Even though I like Charles Bronson a lot, CaboBlanco is a pretty lame affair - with a title like that, and with a corrupt but amiable police chief, Nazis, a woman from the French Resistance and the hero hiding out in a forgotten corner of the world, the makers were clearly hoping to evoke echoes of Casablanca. Frankly they were deluded and they were just not up to the job - a job that didn't need doing and couldn't be done anyway. Bronson runs a hotel in the titular Peruvian fishing town - a town run by local bigshot and escaped war criminal Jason Robards, and crooked cop Fernando Rey. And of all the gin joints in all the towns in all the world, French ice maiden Dominique Sanda walks into Bronson's place. In addition to tracking down her former lover, she's after the location of a shipwreck containing twenty million dollars in gold. Robards is after it as well - and so is Brit Simon MacCorkindale. But who knows where it is?

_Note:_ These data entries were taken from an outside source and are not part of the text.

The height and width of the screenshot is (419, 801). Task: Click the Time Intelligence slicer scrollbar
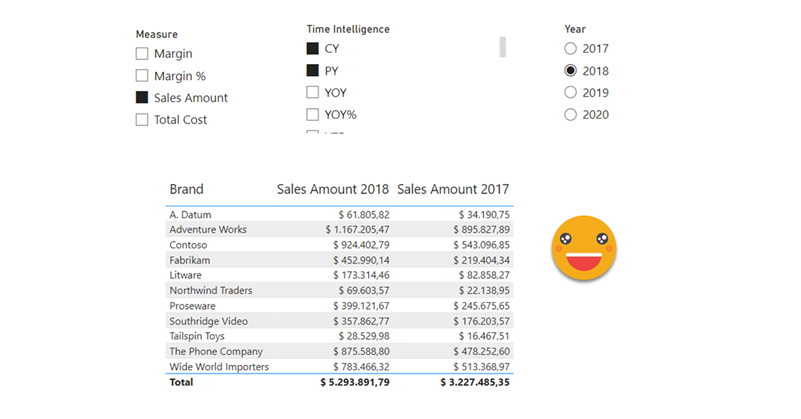[503, 47]
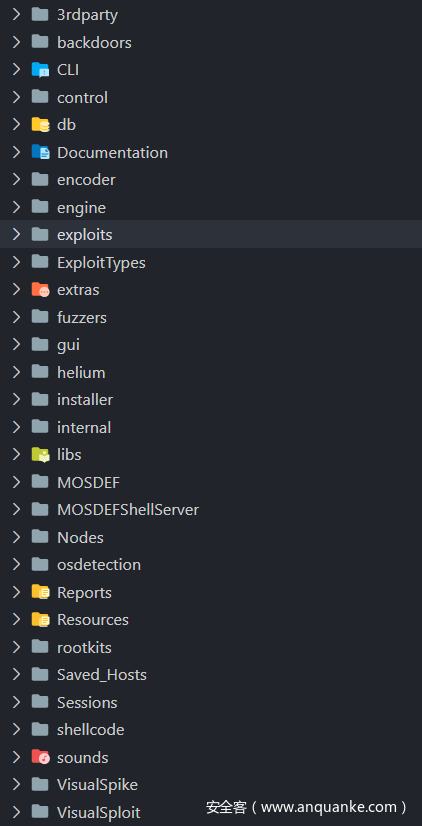Click the Reports folder icon

(40, 592)
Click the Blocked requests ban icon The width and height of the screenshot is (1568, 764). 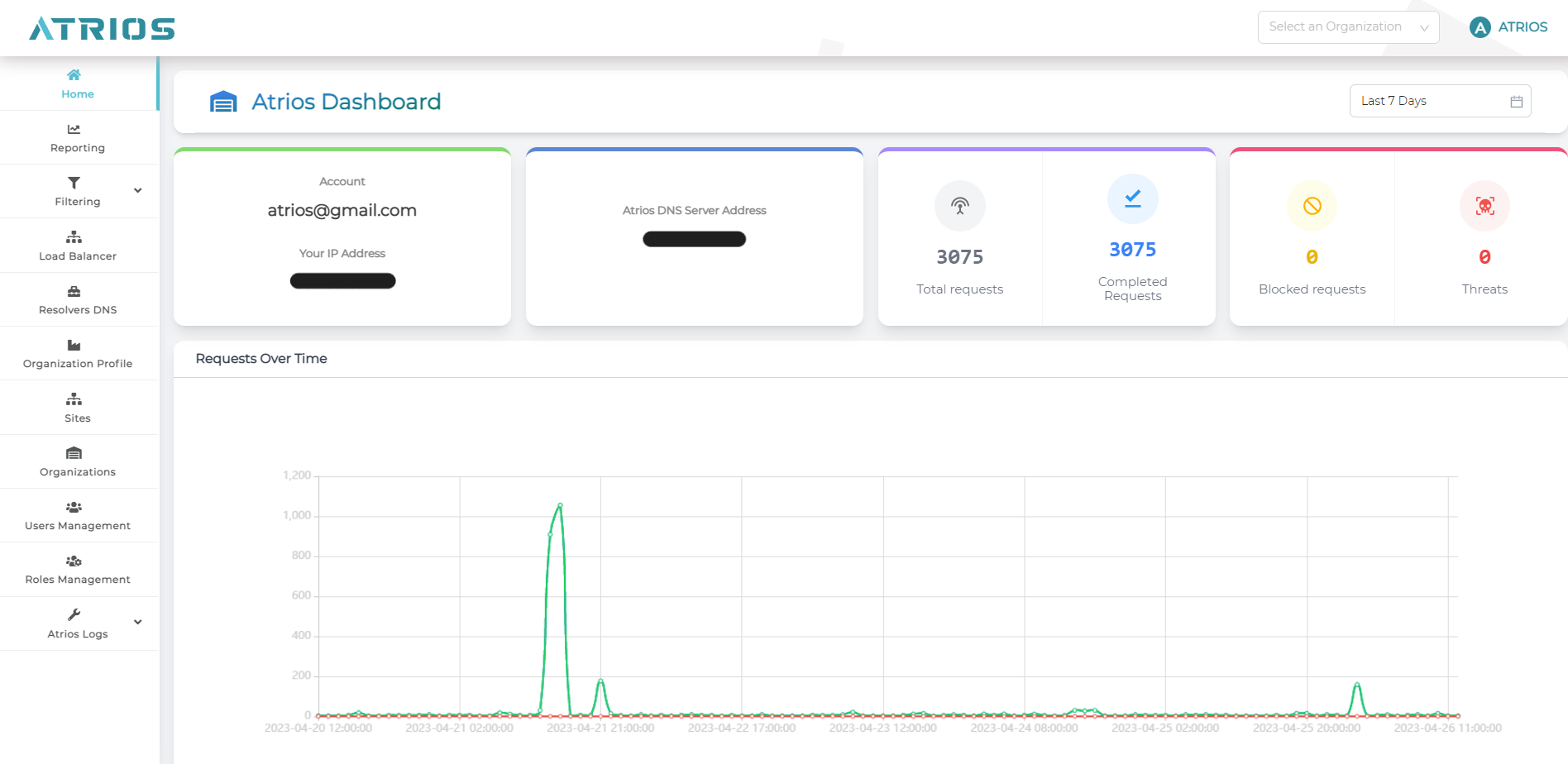coord(1312,206)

Sadly it's a fairly dull film with not much action in it, and it doesn't give Bronson much opportunity to stand up and be counted in the fight against injustice; to hit people or to shoot people. Sanda is a terribly boring female lead and Jason Robards only gets a couple of scenes to do his bad guy stuff. And despite only being an hour and half, the film feels long, and the climactic reveal, as to who knows where the shipwreck is, is just plain stupid. Worse, the British DVD presentation is shocking - widescreen, but non-anamorphic and still the wrong ratio, mastered off what looks like VHS, and with the distributor logo burned into the frame five or six times throughout the running time. Even the presense of a lesser-known Jerry Goldsmith score isn't enough to commend it. (Bizarrely, the DVD also includes an episode of an American TV show from 1959 entitled United States Marshal, starring John Bromfield - no, me neither - apparently added because the week's guest fugitive was Charles Bronson!)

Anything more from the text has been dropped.